• PETUNJUK TUGAS
Tulis ulang seluruh isi kutipan tentang TPST Piyungan dari "Dosen Program Studi" sampai "sehingga kelebihan beban.", dan ganti "usia teknis" dengan "umur teknis".

TPST Piyungan dibangun pada 1995, dengan luas awal 10 hektar (ha). Pada 2016, luas area itu bertambah menjadi 12,5 ha setelah Pemerintah Provinsi DIY berhasil membebaskan lahan seluas 2,5 ha di sekitar TPST Piyungan. Berdasarkan data Dinas Lingkungan Hidup dan Kehutanan DIY, jumlah sampah yang dibuang ke TPST Piyungan rata-rata 580 ton per hari. Sampah itu berasal dari tiga kabupaten/kota di DIY, yakni Kota Yogyakarta, Kabupaten Sleman, dan Bantul.
Dosen Program Studi Teknik Lingkungan Universitas Islam Indonesia, Yogyakarta, Hijrah Purnama Putra, mengatakan, usia teknis TPST Piyungan diperkirakan hanya sekitar 20 tahun. Proyeksi pemakaiannya hanya 20 tahun sehingga seharusnya pada 2015 sudah habis waktu pakainya. Namun, kata Hijrah yang beberapa kali melakukan penelitian di TPST Piyungan, karena tidak ada TPST pengganti, TPST Piyungan masih terus dipakai untuk tempat pembuangan sampah sampai sekarang sehingga kelebihan beban.
Tidak ideal
Persoalan di TPST Piyungan kian parah karena pengolahan sampah di tempat itu tidak berjalan secara ideal. Akibatnya, sampah yang dibuang ke tempat tersebut tidak mengalami pengurangan secara signifikan.
Berdasarkan Peraturan Daerah (Perda) DIY Nomor 3 Tahun 2013 tentang Pengelolaan Sampah Rumah Tangga dan Sampah Sejenis Sampah Rumah Tangga, pengolahan sampah di TPST harus menggunakan dua sistem. Metode lahan uruk terkendali (controlled landfill) untuk kota sedang dan kecil serta metode lahan uruk saniter (sanitary landfill) untuk kota besar. Oleh karena itu, pengolahan sampah di TPST Piyungan seharusnya memakai metode sanitary landfill atau controlled landfill.

• BAHAN SUMBER

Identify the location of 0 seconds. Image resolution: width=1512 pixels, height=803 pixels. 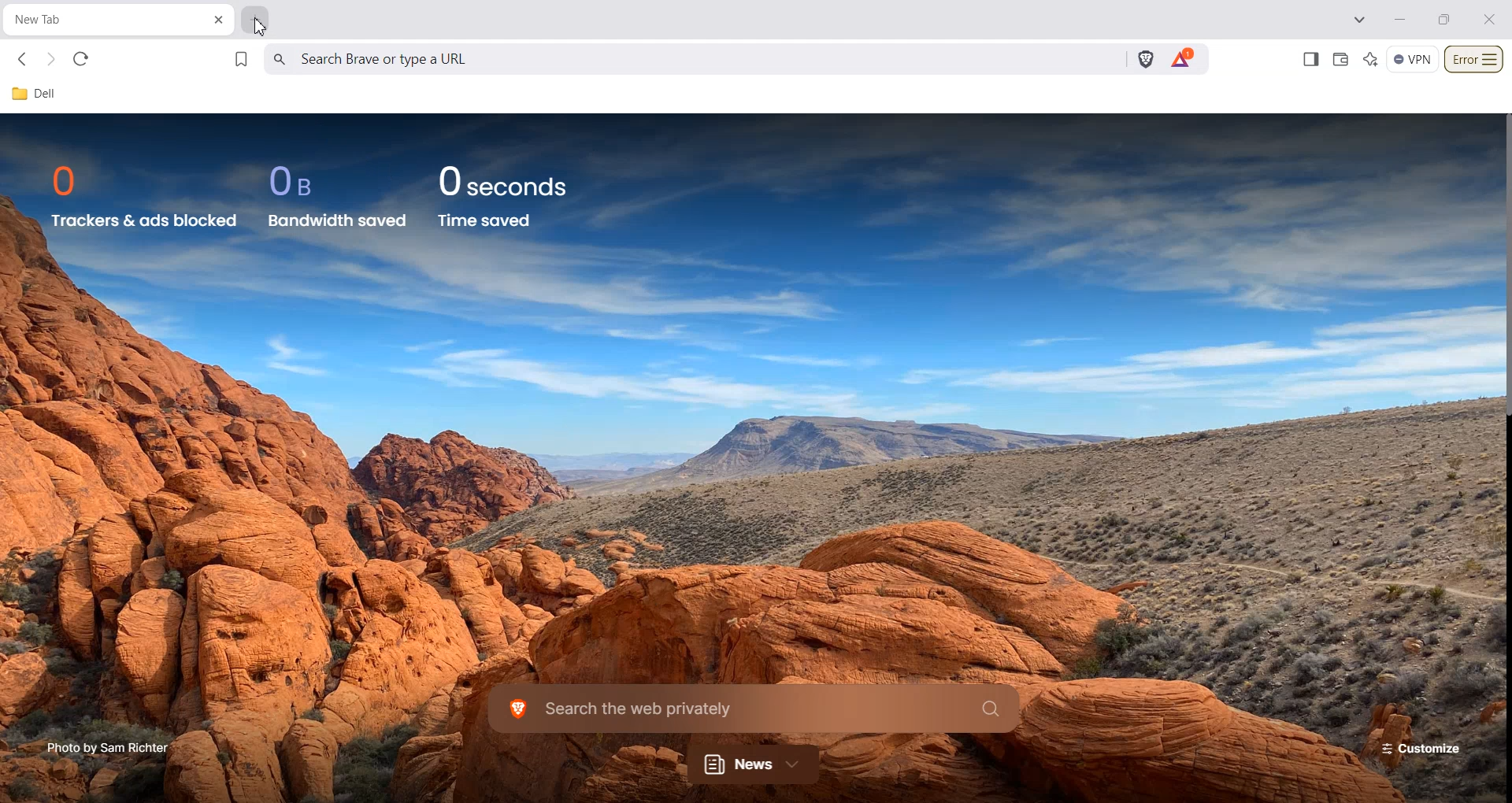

• HASIL LATIHAN
Dosen Program Studi Teknik Lingkungan Universitas Islam Indonesia, Yogyakarta, Hijrah Purnama Putra, mengatakan, umur teknis TPST Piyungan diperkirakan hanya sekitar 20 tahun. Proyeksi pemakaiannya hanya 20 tahun sehingga seharusnya pada 2015 sudah habis waktu pakainya. Namun, kata Hijrah yang beberapa kali melakukan penelitian di TPST Piyungan, karena tidak ada TPST pengganti, TPST Piyungan masih terus dipakai untuk tempat pembuangan sampah sampai sekarang sehingga kelebihan beban.